Work instructions: Please copy out the stretch of the article on Tigrayan deportees from "In a new report, the" through "at Human Rights Watch.", word for word.

BEGIN Passage

Tigrayans deported by Saudis ‘forcibly disappeared’ in Ethiopia – rights group
Thousands of Tigrayan migrants abused and deported from Saudi Arabia are forcibly detained in Ethiopia, Human Rights Watch says
Thousands of Tigrayans are being deported from Saudi Arabia and held in secret detention sites in Ethiopia, according to Human Rights Watch.
In a new report, the international rights organisation says it has identified two detention sites where thousands of people from the war-torn Tigray region of Ethiopia are being mistreated and forcibly disappeared. The sites, identified via satellite imagery, videos and witness accounts, in the towns of Semera and Shone are most likely used to detain Tigrayan deportees, HRW said.
The HRW report also includes testimony from returnees who claim that they were abused and beaten while in custody in Saudi Arabia.
“Tigrayan migrants who have experienced horrific abuse in Saudi custody are being locked up in detention facilities upon returning to Ethiopia,” said Nadia Hardman, refugee and migrant rights researcher at Human Rights Watch.
“Saudi Arabia should offer protection to Tigrayans at risk, while Ethiopia should release all arbitrarily detained Tigrayan deportees,” she said.
Hundreds of thousands of Ethiopians have migrated over the past decade, travelling by boat across the Red Sea and then by land through Yemen to Saudi Arabia. The causes of this migration include conflict, economic hardship, drought and human rights abuses.
In January 2021, the Ethiopian government announced it would cooperate in the repatriation of 40,000 of its nationals detained in Saudi Arabia. About 40% of the returnees from Saudi Arabia between November 2020 and June 2021 were Tigrayan, according to HRW.
The 23 Tigrayans interviewed for the report are undocumented migrant workers who were rounded up in Saudi Arabia and say they were also subjected to abuses there, including beatings and overcrowding. Many spent up to six years in formal and informal detention facilities in the kingdom.
After being deported to Ethiopia, they were held in facilities throughout the country, HRW said: in centres across Addis Ababa; in Semera, Afar region; in Shone, in a state known as Southern Nations, Nationalities and Peoples’ region; and in Jimma, Oromia region.
Trhas*, a 33-year-old Tigrayan woman who was deported from Saudi Arabia in December 2020, told HRW that Ethiopian federal police stopped her at a checkpoint at Awash Sebat, Afar, and put her on a bus to what she describes as a “military camp” in Shone.
“We asked the federal police for food and water and the toilet, but we were beaten if we left our seats,” she said, describing the 36-hour bus ride to the camp. “They said, ‘Bandits don’t need food.’”
In 2021, the Guardian exposed Saudi Arabia’s mass mistreatment of undocumented African migrants, exacerbated by the pandemic, at al-Shumaisi detention centre near Jeddah. Detainees interviewed at the time said they were subjected to a litany of abuses including insufficient food and water, unsanitary conditions, denial of medical care, and extortion by the centre’s guards.
Nearly all interviewees said that Saudi authorities had arrested and detained them because of their irregular immigration status, but that the authorities did not provide legal justifications for their detention, nor allow them access to a lawyer or to challenge their detention. Prolonged detention without access to judicial review violates international law.
Saudi Arabia is not party to the United Nations’ Convention on Refugees, and has long drawn international criticism for not having an asylum system.
“Saudi Arabia should stop contributing to this abuse by ending the forced return of Tigrayans to Ethiopia and allowing them to seek asylum or resettlement in third countries,” said Hardman.
A conflict in the Tigray region, in Northern Ethiopia, between Ethiopian federal government and allied forces and those affiliated with the region’s former ruling party, the Tigray People’s Liberation Front (TPLF) began in November 2020. Since then, rights groups and the media have documented numerous abuses including massacres, mass displacement, sexual violence, arbitrary arrests and blocking of humanitarian relief.
The Saudi Arabian government’s Centre for International Communication and the Ethiopian government’s Communication Service did not respond to requests for comment.
*Names in the HRW report have been changed to protect the identity of those interviewed.

END Passage
BEGIN Data extract

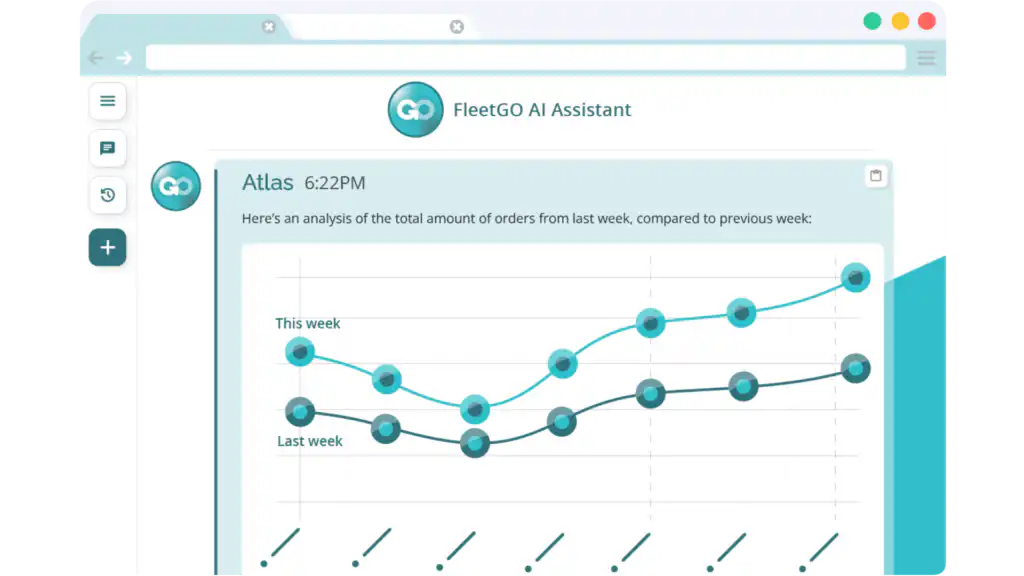Click the This week series label
This screenshot has height=576, width=1024.
(x=308, y=323)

END Data extract

Result below:
In a new report, the international rights organisation says it has identified two detention sites where thousands of people from the war-torn Tigray region of Ethiopia are being mistreated and forcibly disappeared. The sites, identified via satellite imagery, videos and witness accounts, in the towns of Semera and Shone are most likely used to detain Tigrayan deportees, HRW said.
The HRW report also includes testimony from returnees who claim that they were abused and beaten while in custody in Saudi Arabia.
“Tigrayan migrants who have experienced horrific abuse in Saudi custody are being locked up in detention facilities upon returning to Ethiopia,” said Nadia Hardman, refugee and migrant rights researcher at Human Rights Watch.